Exercise Helps Ease the Pain of Psoriatic Arthritis
Physical activity is healthy for everyone. But if you have psoriatic arthritis, it's more than a good idea: It's a critical component of your overall treatment plan.
Keeping your joints in motion can improve your symptoms, your health, and your quality of life.
Specifically, if you exercise, you'll:
Have less joint pain and stiffness
Move more easily and freely
Reach or maintain a healthy weight
Be more flexible and coordinated
Have more endurance
Feel happier and less stressed
Have stronger muscles—including the heart muscle
The sooner you start exercising, the better your chances of maintaining joint function. But you'll get benefits no matter when you begin. In some cases, exercise restores movement you thought you'd lost.
Steps for Starting
The first step of any exercise program is to talk with your doctor. He or she can give you personalized advice on the types of exercises that are best for you.
Your doctor may also write you a prescription for physical therapy. A physical therapist can assess your movements and design an exercise program that addresses your weaknesses and accommodates your limitations.
A Program That Works
Most people with psoriatic arthritis should do three types of exercises: stretching and other flexibility movements, strengthening exercises, and cardiovascular workouts. Finding an exercise partner will lead to more enjoyable workouts and make it easier to stay on track.
Flexibility exercises reduce your risk of injuring your joints, help you warm up for other types of workouts, and release tension from your body. Work up to doing 15 minutes of flexibility exercises every day.
Strengthening exercises build muscles that absorb shock and cushion your joints. You don't need to go to the gym and lift heavy weights. You can use light dumbbells or the weight of your own body to provide resistance. Do strengthening exercises every other day.
Aerobic or "cardio" workouts get your heart pumping and your large muscles working. Popular choices include swimming, cycling, or walking. You should include them in your routine three to four times a week. It's wise to start slowly and intensify workouts as you build endurance.
The Right Moves
Though everyone's needs are different, some exercises tend to help many people with psoriatic arthritis and other types of arthritis. For instance, the gentle stretching of yoga and tai chi has been shown to relieve joint pain.
Adding water to your workout can build strength and flexibility with little impact on your joints. Immersing yourself in a pool can improve circulation and support your joints as you move. Ask your doctor about swimming, water aerobics, and water walking.

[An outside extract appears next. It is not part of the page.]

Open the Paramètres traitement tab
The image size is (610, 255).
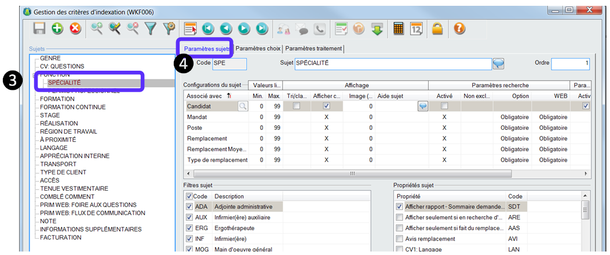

Often you can find special fitness classes targeted toward people with psoriatic arthritis. Check with your local hospital, YMCA, park district, gym, or community center.
Strike the Best Balance
Working out with psoriatic arthritis can be a balancing act. There are times when you'll need to rest instead. During a flare—when your joints are red and swollen—take it easy to avoid joint damage. And stop any activity that causes you extreme pain.
Your doctor and physical therapist can also advise whether you should avoid certain moves, at least for a while. For instance, if your psoriatic arthritis affects your feet and ankles, you may need to avoid weight-bearing exercises such as running.
The fatigue caused by psoriatic arthritis may mean you need to start slowly and take frequent breaks. But over time you should find that exercise gives you more energy.
For most people with psoriatic arthritis, three types of exercises are recommended: stretching and other flexibility movements, strengthening exercises, and cardiovascular workouts.
Yoga, tai chi, and swimming are also good options.
- Take time to rest when needed, especially if you're experiencing a flare.